> [Activity]: A word-for-word copy of the entries is the goal; leave out the pictures.

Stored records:
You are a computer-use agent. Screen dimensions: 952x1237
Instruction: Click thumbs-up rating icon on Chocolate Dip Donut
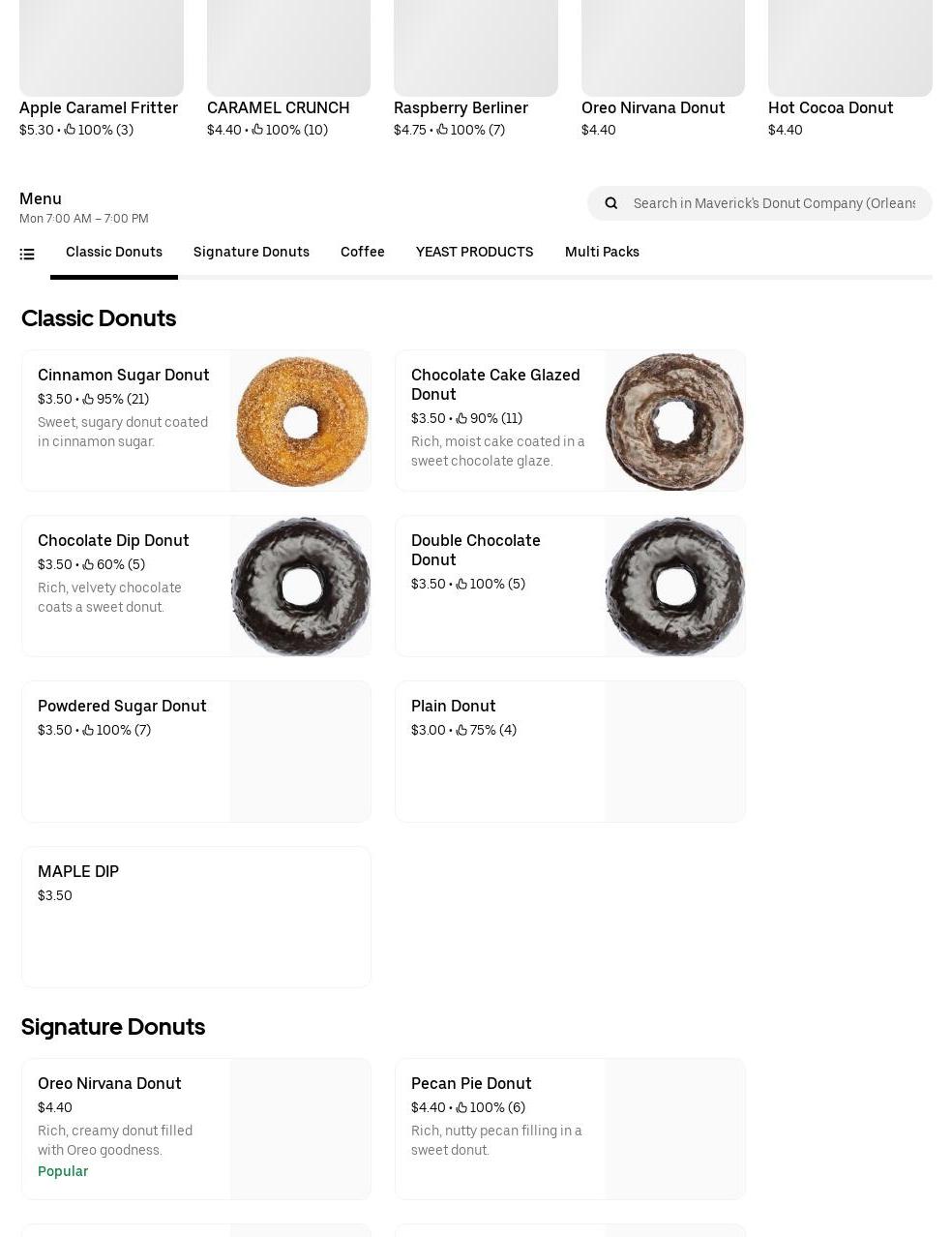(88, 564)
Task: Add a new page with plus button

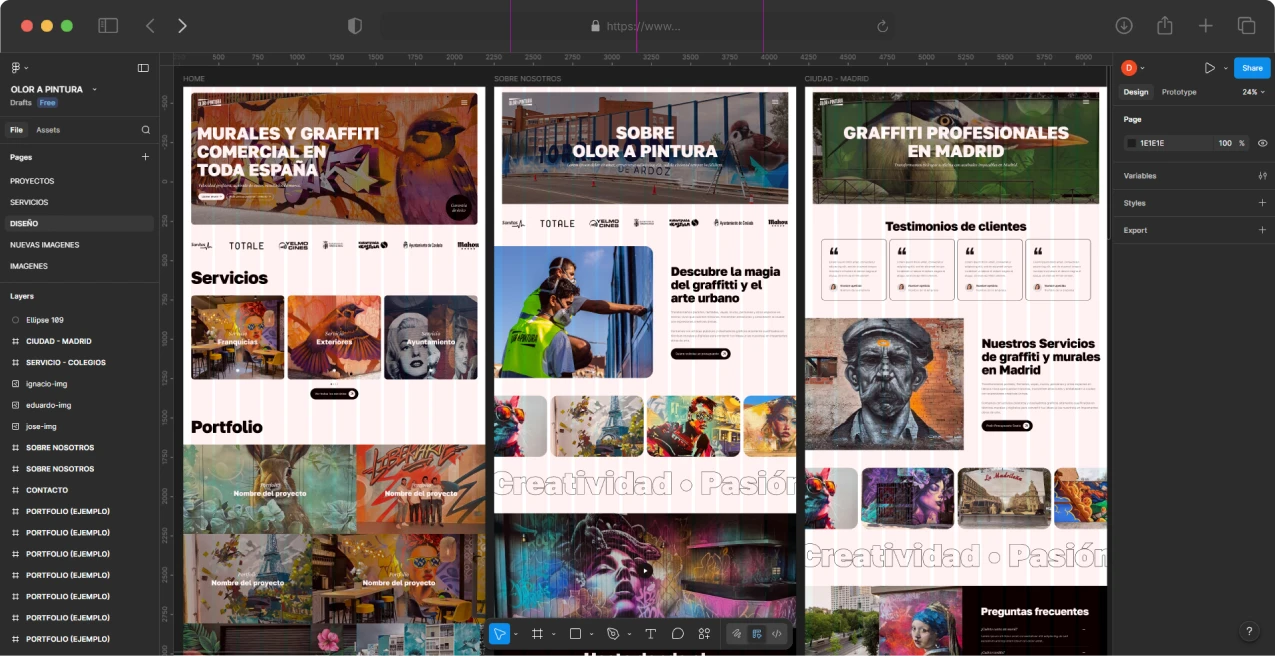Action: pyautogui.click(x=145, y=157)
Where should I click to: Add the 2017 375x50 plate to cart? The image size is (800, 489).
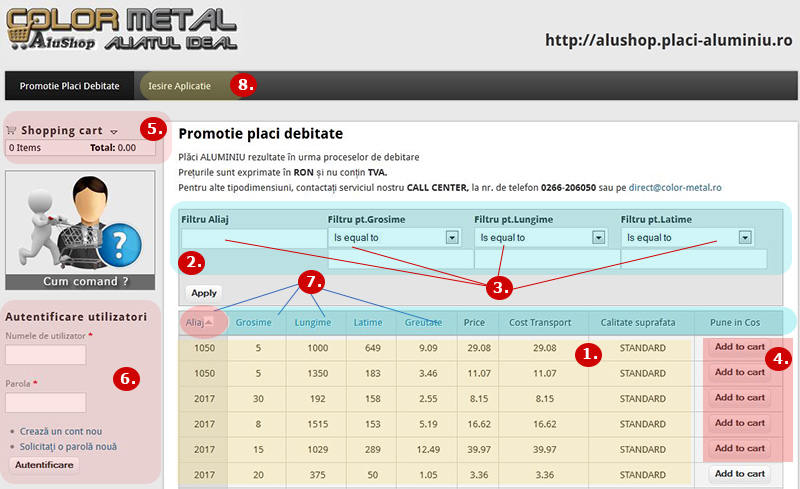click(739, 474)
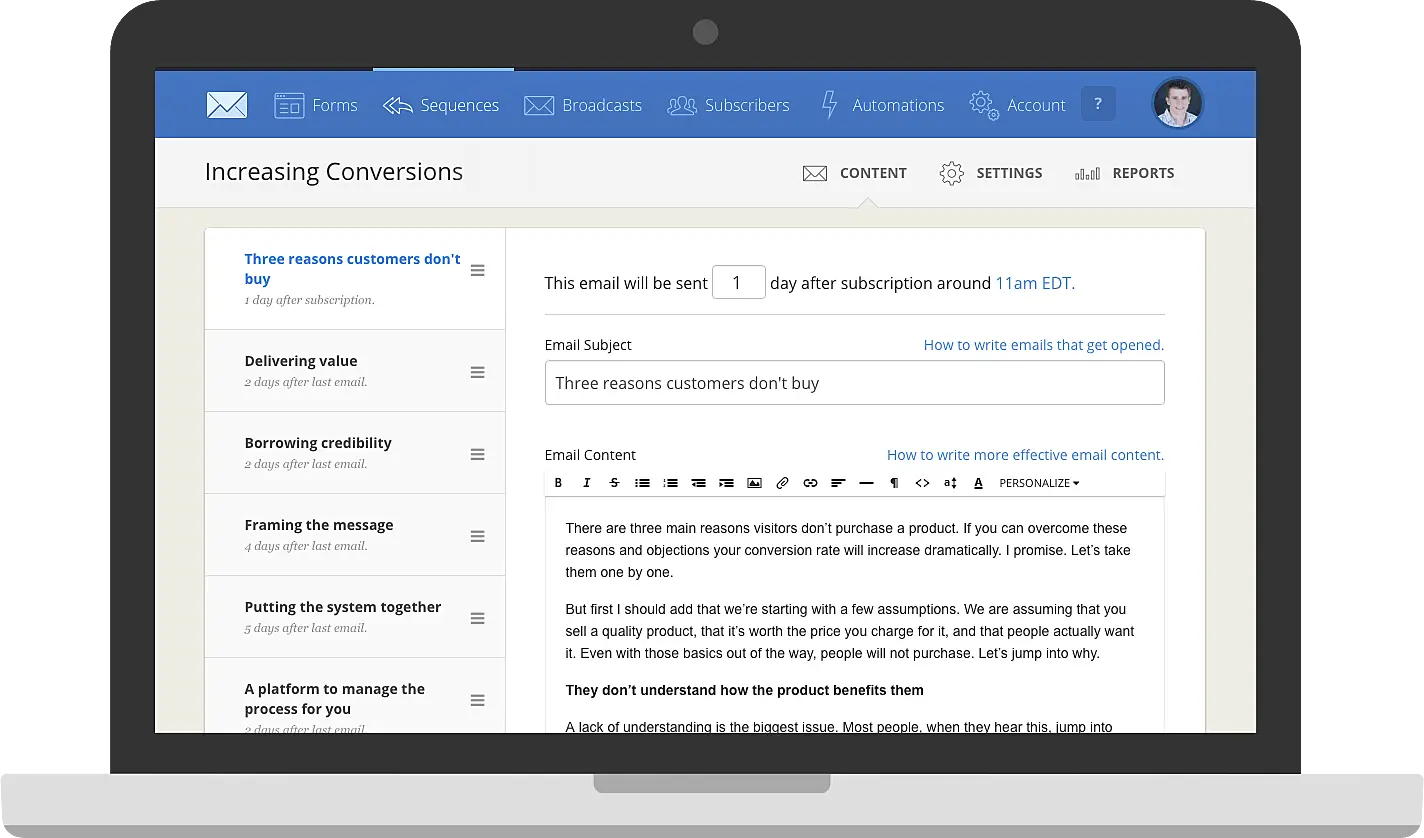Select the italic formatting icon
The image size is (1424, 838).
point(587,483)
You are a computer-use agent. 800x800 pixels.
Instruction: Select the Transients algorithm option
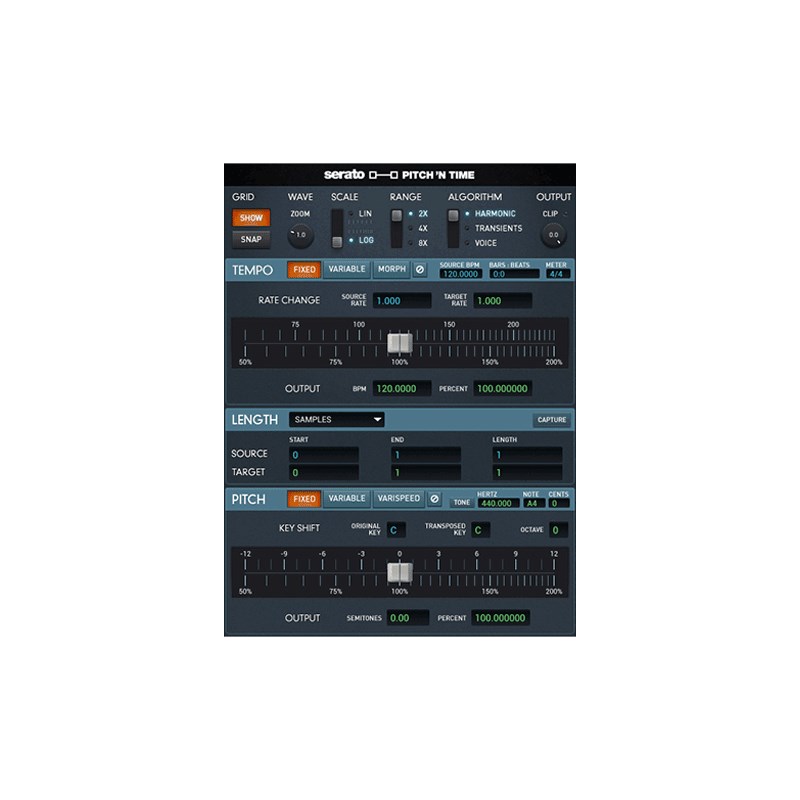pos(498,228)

> [Worked solution]:
You are a computer-use agent. Screen dimensions: 952x1237
Instruction: Click thumbs-up rating icon on Chocolate Dip Donut
(88, 564)
Task: Add a new page with plus button

Action: pyautogui.click(x=145, y=157)
Where should I click to: Add the 2017 375x50 plate to cart? The image size is (800, 489).
click(739, 474)
Select the italic formatting icon
The image size is (1424, 838).
point(587,483)
You are a computer-use agent. 800x800 pixels.
Instruction: Select the Transients algorithm option
pos(498,228)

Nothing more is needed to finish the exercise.